• **Extracted records**
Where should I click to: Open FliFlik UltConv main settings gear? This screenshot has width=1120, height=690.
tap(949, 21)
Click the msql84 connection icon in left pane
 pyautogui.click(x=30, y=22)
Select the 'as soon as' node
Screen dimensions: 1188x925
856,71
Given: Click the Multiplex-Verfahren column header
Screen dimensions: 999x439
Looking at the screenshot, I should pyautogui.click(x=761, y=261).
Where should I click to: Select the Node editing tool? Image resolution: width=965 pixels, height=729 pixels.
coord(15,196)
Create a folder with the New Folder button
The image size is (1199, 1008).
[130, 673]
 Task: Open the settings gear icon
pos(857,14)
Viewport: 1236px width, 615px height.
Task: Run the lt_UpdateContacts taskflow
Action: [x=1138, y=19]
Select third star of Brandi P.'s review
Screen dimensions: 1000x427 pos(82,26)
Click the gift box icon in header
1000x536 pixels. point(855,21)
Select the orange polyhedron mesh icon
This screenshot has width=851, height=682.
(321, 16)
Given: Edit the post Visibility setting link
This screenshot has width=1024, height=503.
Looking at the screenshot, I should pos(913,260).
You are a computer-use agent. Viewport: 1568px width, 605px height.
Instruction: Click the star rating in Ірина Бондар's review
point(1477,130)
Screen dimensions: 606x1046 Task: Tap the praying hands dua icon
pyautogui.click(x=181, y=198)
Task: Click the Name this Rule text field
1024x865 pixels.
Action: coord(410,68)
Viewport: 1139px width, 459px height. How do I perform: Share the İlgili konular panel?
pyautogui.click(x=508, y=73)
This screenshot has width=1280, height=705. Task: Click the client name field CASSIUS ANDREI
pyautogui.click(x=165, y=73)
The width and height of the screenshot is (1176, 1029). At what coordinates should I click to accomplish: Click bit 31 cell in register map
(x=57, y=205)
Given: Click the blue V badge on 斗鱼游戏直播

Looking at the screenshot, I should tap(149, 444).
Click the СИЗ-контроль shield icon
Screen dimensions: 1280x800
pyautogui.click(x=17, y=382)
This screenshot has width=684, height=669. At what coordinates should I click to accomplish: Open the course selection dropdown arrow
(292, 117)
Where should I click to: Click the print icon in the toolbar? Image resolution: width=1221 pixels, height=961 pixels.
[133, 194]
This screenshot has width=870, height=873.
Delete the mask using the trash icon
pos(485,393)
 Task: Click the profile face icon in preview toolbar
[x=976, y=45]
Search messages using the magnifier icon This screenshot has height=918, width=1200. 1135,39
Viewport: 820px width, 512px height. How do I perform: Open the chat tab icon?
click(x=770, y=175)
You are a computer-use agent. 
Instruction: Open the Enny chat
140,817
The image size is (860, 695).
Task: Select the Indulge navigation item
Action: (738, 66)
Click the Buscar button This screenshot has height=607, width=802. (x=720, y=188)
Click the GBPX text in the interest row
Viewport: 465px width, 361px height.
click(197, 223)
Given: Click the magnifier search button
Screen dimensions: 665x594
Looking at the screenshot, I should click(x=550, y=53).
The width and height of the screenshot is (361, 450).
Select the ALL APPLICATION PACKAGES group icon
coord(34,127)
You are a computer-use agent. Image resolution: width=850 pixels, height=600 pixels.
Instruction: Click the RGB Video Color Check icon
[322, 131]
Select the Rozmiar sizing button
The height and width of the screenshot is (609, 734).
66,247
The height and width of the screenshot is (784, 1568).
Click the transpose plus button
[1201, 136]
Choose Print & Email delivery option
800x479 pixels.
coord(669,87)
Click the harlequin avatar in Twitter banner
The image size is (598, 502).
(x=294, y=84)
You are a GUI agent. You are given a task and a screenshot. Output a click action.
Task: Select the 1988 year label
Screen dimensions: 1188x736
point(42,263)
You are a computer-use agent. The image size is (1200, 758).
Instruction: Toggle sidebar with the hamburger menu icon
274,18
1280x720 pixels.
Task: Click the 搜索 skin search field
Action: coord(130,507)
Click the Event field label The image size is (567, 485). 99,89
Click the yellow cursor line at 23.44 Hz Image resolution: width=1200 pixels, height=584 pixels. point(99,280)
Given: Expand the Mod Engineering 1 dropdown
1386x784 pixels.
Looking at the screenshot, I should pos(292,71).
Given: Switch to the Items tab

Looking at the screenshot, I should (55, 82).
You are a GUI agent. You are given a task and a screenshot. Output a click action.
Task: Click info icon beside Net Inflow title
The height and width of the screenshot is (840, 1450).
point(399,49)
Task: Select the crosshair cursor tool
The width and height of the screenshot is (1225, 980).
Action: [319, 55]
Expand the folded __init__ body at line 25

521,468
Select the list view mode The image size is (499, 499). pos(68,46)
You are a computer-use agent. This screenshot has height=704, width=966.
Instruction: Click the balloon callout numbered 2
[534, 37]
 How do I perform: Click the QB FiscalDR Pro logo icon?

• **WHAT YOU ARE ASKED TO DO**
What is needed is a verbatim copy of every line in the records above from the one containing "Screen dimensions: 999x439" down to the one containing "Given: Edit the post Visibility setting link", both included, and nothing more.

• **OUTPUT FOR THIS EXERCISE**
Screen dimensions: 999x439
Looking at the screenshot, I should pyautogui.click(x=761, y=261).
Where should I click to: Select the Node editing tool? Image resolution: width=965 pixels, height=729 pixels.
coord(15,196)
Create a folder with the New Folder button
The image size is (1199, 1008).
[130, 673]
 Task: Open the settings gear icon
pos(857,14)
Viewport: 1236px width, 615px height.
Task: Run the lt_UpdateContacts taskflow
Action: [x=1138, y=19]
Select third star of Brandi P.'s review
Screen dimensions: 1000x427 pos(82,26)
Click the gift box icon in header
1000x536 pixels. point(855,21)
Select the orange polyhedron mesh icon
This screenshot has width=851, height=682.
(321, 16)
Given: Edit the post Visibility setting link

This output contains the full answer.